(Stored data entries)
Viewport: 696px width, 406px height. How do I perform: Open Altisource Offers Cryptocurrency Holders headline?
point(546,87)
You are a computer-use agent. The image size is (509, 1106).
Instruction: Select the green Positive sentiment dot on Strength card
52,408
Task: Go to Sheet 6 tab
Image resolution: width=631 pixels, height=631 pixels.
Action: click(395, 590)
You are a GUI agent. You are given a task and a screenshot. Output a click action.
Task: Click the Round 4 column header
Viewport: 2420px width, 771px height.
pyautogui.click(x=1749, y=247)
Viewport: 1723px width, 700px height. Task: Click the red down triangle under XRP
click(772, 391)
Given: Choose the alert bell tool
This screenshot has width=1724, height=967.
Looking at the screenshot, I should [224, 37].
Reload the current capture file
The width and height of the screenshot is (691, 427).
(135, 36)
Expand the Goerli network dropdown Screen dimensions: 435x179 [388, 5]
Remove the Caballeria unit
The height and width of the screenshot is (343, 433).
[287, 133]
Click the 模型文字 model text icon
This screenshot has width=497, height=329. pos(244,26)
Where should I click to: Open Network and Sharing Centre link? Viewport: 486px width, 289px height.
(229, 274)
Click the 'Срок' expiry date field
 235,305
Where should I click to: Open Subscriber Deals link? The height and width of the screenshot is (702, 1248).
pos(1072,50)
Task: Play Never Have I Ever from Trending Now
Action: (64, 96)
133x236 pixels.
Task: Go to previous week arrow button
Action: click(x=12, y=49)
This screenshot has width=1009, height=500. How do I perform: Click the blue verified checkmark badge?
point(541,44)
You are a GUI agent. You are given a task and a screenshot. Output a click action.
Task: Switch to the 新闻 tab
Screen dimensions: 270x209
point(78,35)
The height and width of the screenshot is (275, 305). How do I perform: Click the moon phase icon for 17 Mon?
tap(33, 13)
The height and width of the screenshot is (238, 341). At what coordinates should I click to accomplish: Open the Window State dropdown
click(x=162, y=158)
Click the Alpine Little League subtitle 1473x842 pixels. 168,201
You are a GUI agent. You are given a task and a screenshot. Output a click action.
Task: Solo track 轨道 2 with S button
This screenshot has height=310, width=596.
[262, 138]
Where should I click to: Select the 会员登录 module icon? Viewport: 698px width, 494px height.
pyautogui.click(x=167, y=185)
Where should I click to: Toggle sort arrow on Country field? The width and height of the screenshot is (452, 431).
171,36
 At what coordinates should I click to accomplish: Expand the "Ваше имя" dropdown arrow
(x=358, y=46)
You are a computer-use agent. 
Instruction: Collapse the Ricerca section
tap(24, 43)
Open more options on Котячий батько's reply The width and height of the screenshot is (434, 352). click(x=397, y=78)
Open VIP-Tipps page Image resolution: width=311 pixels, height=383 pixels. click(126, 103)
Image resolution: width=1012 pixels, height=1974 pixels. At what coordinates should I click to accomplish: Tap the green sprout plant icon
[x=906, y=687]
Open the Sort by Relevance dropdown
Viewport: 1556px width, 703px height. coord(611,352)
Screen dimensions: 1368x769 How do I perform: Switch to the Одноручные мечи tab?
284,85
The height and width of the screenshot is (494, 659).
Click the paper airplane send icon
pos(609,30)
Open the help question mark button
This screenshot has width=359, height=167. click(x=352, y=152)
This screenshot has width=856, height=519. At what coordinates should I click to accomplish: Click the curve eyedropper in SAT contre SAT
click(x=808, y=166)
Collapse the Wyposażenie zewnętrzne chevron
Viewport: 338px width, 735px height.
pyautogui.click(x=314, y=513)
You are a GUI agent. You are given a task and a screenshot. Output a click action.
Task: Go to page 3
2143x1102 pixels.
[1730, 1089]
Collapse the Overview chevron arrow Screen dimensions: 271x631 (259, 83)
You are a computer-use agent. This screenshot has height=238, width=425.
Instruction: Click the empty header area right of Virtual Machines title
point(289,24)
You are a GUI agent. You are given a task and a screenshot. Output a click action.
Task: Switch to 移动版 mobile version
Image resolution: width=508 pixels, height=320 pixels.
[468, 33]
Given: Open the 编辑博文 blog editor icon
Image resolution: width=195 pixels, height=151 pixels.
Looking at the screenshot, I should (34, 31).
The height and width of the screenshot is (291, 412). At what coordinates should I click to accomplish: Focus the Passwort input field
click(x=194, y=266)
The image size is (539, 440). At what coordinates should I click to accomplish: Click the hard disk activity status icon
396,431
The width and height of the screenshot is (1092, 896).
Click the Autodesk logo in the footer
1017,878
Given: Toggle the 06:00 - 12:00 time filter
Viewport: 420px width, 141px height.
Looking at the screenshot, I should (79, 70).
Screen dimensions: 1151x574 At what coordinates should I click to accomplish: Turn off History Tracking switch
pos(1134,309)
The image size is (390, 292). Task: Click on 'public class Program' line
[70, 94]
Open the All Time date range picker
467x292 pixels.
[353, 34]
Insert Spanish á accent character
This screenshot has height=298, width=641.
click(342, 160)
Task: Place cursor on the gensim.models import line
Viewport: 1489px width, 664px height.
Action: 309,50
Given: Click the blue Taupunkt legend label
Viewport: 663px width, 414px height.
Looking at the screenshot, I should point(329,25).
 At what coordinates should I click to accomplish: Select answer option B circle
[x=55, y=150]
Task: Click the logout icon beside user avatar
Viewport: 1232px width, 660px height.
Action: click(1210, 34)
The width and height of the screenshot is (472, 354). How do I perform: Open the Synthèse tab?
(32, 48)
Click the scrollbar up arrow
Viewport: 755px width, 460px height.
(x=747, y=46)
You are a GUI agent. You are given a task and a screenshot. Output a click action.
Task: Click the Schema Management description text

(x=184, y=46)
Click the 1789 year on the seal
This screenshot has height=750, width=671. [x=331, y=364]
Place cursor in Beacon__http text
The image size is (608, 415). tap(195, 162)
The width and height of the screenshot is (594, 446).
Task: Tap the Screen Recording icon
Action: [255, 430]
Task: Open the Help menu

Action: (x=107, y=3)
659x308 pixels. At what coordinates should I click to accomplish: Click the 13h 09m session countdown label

PROBLEM TO WORK ON:
Restate word for word each line of the data from the one with "Given: Click the blue Taupunkt legend label" to the last, keeping both ends.

EXERCISE SOLUTION:
Given: Click the blue Taupunkt legend label
Viewport: 663px width, 414px height.
Looking at the screenshot, I should point(329,25).
 At what coordinates should I click to accomplish: Select answer option B circle
[x=55, y=150]
Task: Click the logout icon beside user avatar
Viewport: 1232px width, 660px height.
Action: click(1210, 34)
The width and height of the screenshot is (472, 354). How do I perform: Open the Synthèse tab?
(32, 48)
Click the scrollbar up arrow
Viewport: 755px width, 460px height.
(x=747, y=46)
You are a GUI agent. You are given a task and a screenshot. Output a click action.
Task: Click the Schema Management description text

(x=184, y=46)
Click the 1789 year on the seal
This screenshot has height=750, width=671. [x=331, y=364]
Place cursor in Beacon__http text
The image size is (608, 415). tap(195, 162)
The width and height of the screenshot is (594, 446).
Task: Tap the Screen Recording icon
Action: [255, 430]
Task: Open the Help menu

Action: (x=107, y=3)
659x308 pixels. At what coordinates should I click to accomplish: Click the 13h 09m session countdown label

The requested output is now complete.